Motor listrik murah di IIMS menjadi sorotan karena menawarkan harga mulai Rp20 jutaan dengan spesifikasi yang makin relevan untuk mobilitas harian. Tiga model yang paling banyak menarik perhatian adalah Alpha Entry Next Gen, Indomobil Sprinto, dan Honda Icon A.
Di kelas harga terjangkau, ketiganya hadir dengan pendekatan berbeda. Ada yang mengunggulkan jarak tempuh, ada yang fokus pada akselerasi dan kenyamanan, serta ada pula yang mengandalkan nama besar merek dan efisiensi penggunaan di kawasan urban.
Pilihan motor listrik murah yang ramai dibahas
Ajang Indonesia International Motor Show di JIExpo Kemayoran menghadirkan banyak model listrik untuk pasar perkotaan. Segmen ini penting karena konsumen kini tidak hanya melihat harga beli, tetapi juga biaya kepemilikan, waktu pengisian, dan kepraktisan harian.
Berdasarkan data dari artikel referensi, Alpha Entry Next Gen tampil sebagai salah satu opsi entry-level yang paling menonjol. Model ini membawa tenaga maksimal 4,5 kW atau setara 6,1 PS, dengan kecepatan puncak hingga 80 km/jam.
Jarak tempuh Alpha Entry Next Gen diklaim mencapai 140 km dalam sekali pengisian. Angka itu membuatnya menarik bagi pengguna yang mencari motor listrik murah dengan cakupan perjalanan lebih panjang untuk aktivitas kota hingga pinggiran.
Untuk pengisian daya, Alpha menyediakan dua mode. Pengisian normal memerlukan sekitar 4 sampai 7 jam dari 0 sampai 100 persen, sedangkan mode cepat bisa mengisi dari 10 ke 50 persen dalam waktu kurang dari 25 menit.
Sistem baterainya juga fleksibel. Konsumen dapat memilih skema sewa baterai sekitar Rp15.500 atau membeli baterai langsung di kisaran Rp30 jutaan, dengan kapasitas bagasi sekitar 7 liter untuk barang kecil.
Sprinto unggul di rasa berkendara
Indomobil Sprinto menawarkan karakter yang berbeda. Motor ini dibekali tenaga 3,5 kW dan mampu berakselerasi dari 0–50 km/jam dalam 6,4 detik, sebuah catatan yang cukup kompetitif di kelas harga terjangkau.

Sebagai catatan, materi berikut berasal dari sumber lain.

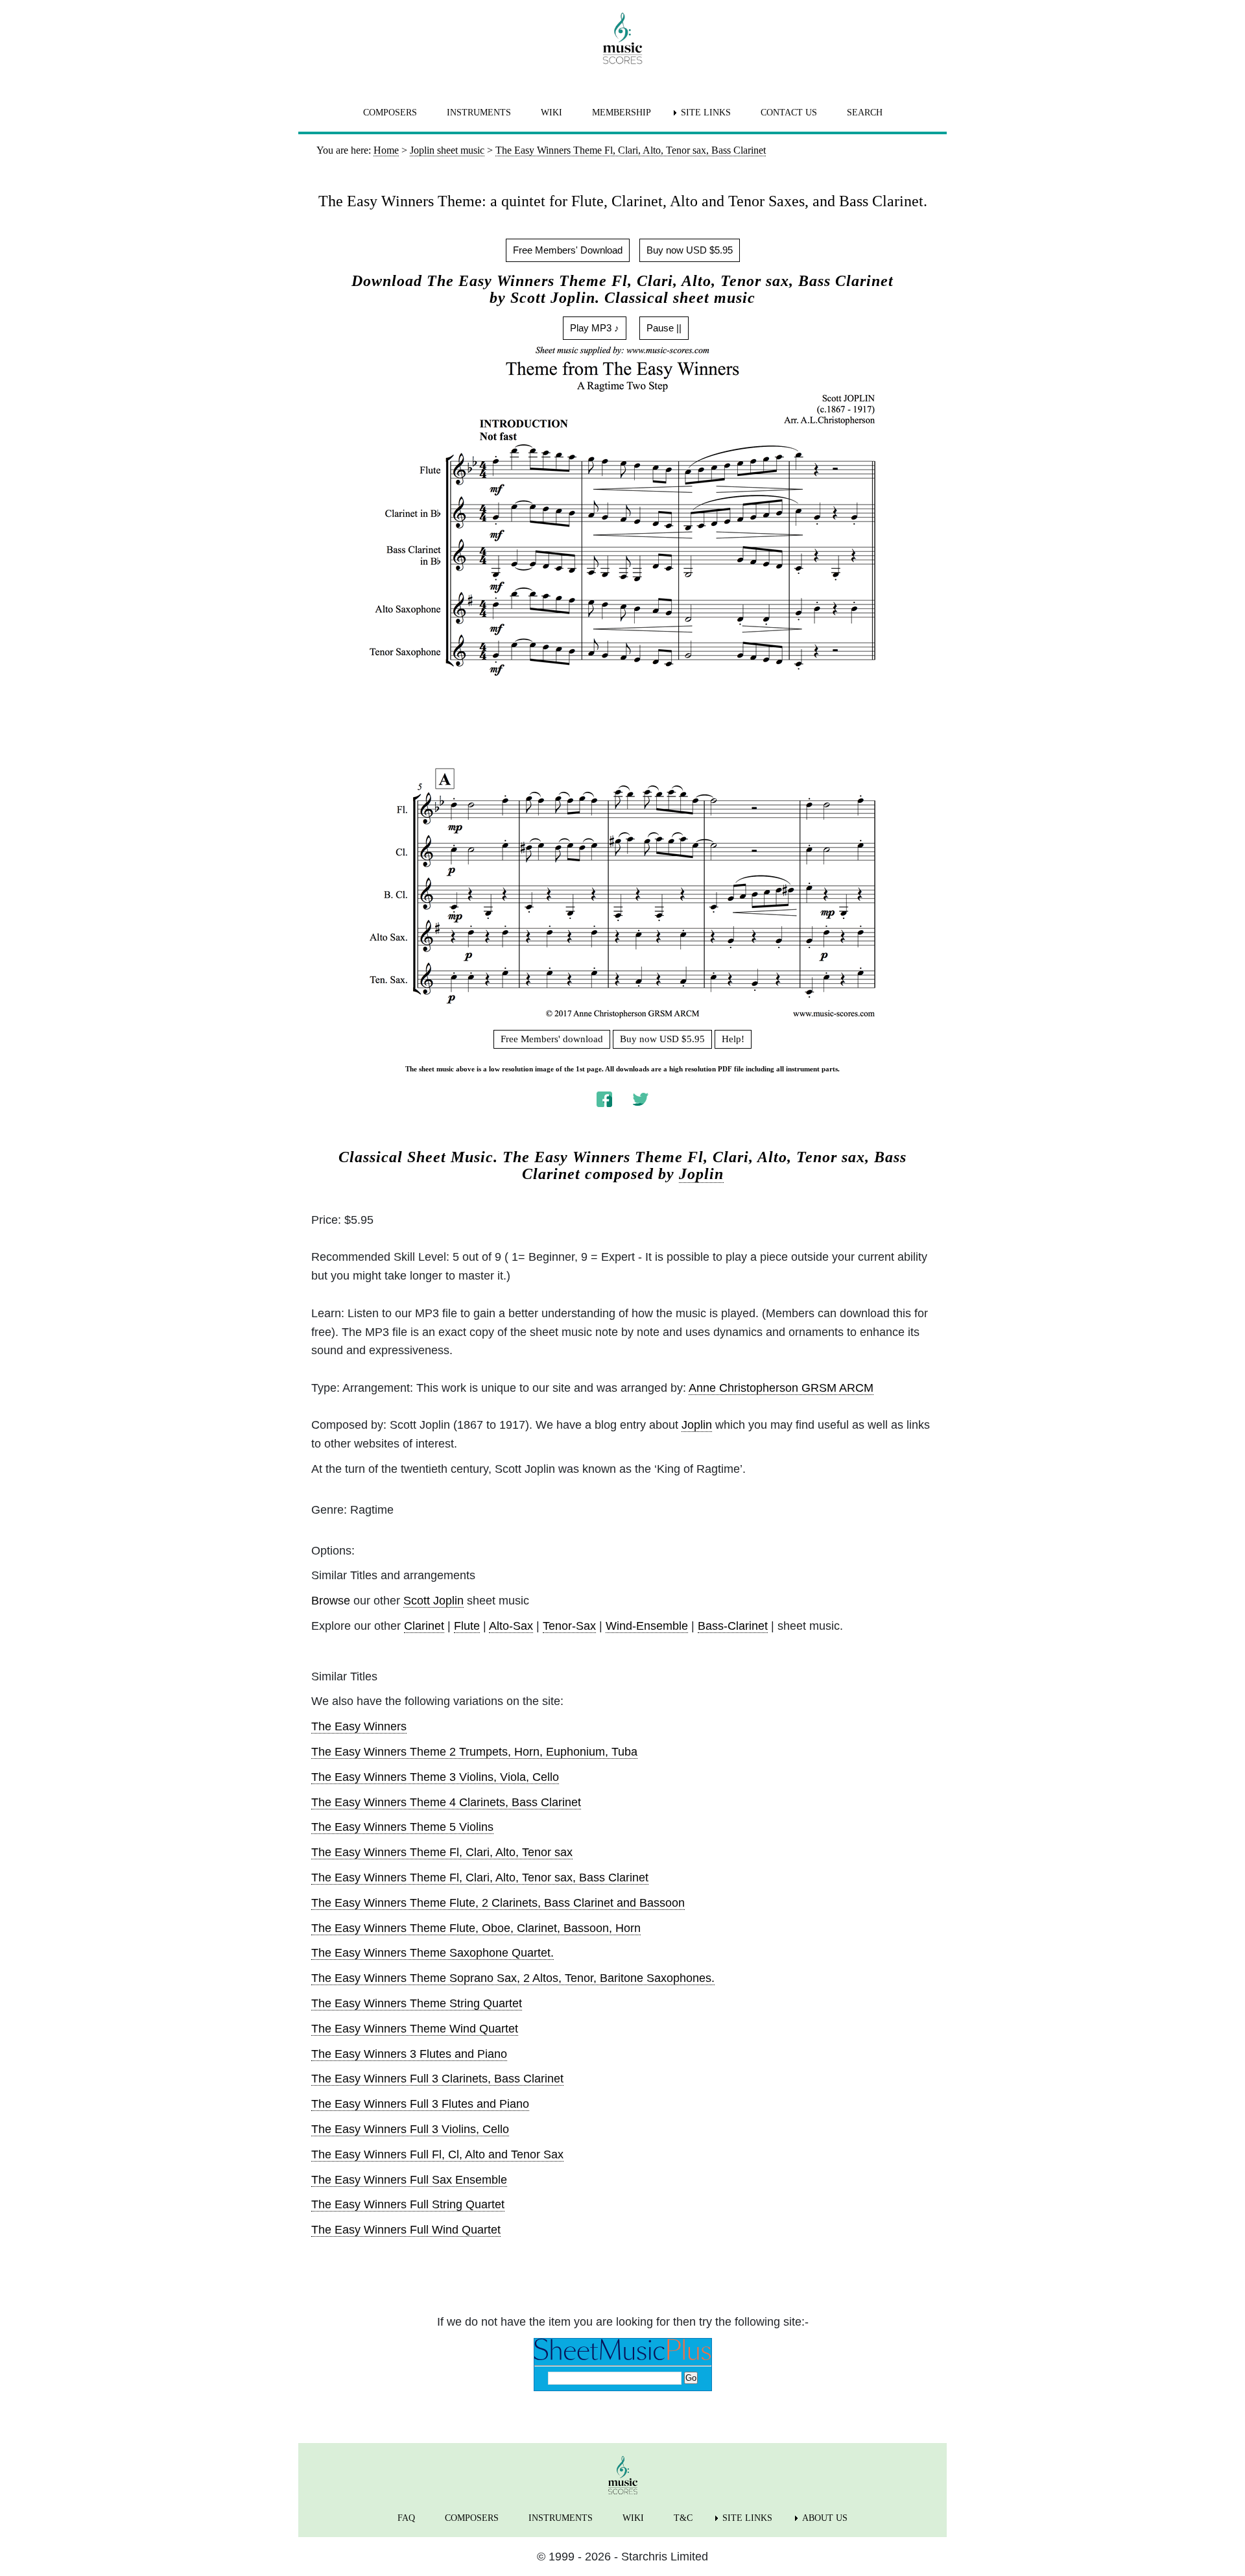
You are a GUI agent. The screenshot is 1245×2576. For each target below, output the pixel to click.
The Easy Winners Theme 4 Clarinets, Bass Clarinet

Jarak tempuh Sprinto mencapai 110 km dalam sekali pengisian baterai. Waktu isi ulang standar dari kosong hingga penuh berada di kisaran 6 jam, sementara bagasinya disebut lebih besar dari Alpha, yakni sekitar 10 liter.
Harga Sprinto di wilayah Jabodetabek berada di kisaran Rp27 jutaan. Nilai jual utamanya ada pada baterai yang sudah menjadi milik pembeli, sehingga konsumen tidak perlu masuk ke skema sewa.
Hasil uji lintasan dalam artikel referensi juga menyoroti kestabilan Sprinto. Suspensinya disebut empuk saat melewati jalur berliku, dan respons gas terasa ringan untuk penggunaan harian.
Perbandingan singkat spesifikasi utama
- Alpha Entry Next Gen
- Tenaga: 4,5 kW
- Kecepatan maksimum: 80 km/jam
- Jarak tempuh: hingga 140 km
- Isi daya normal: 4–7 jam
- Fast charging: 10–50 persen kurang dari 25 menit
- Indomobil Sprinto
- Tenaga: 3,5 kW
- Akselerasi: 0–50 km/jam dalam 6,4 detik
- Jarak tempuh: hingga 110 km
- Isi daya: sekitar 6 jam
- Harga: sekitar Rp27 jutaan
- Honda Icon A
- Masuk dalam daftar motor listrik murah yang mencuri perhatian di IIMS
- Relevan untuk konsumen yang mencari opsi dari merek mapan
- Posisi pasarnya mengarah ke kebutuhan komuter perkotaan
Kehadiran Honda Icon A ikut memperluas pilihan di kelas motor listrik murah. Meski data rinci pada referensi tidak dijabarkan selengkap dua model lain, kemunculannya menunjukkan bahwa persaingan di segmen Rp20 jutaan semakin padat dan memberi konsumen lebih banyak alternatif sesuai kebutuhan jarak tempuh, fitur, dan skema kepemilikan baterai.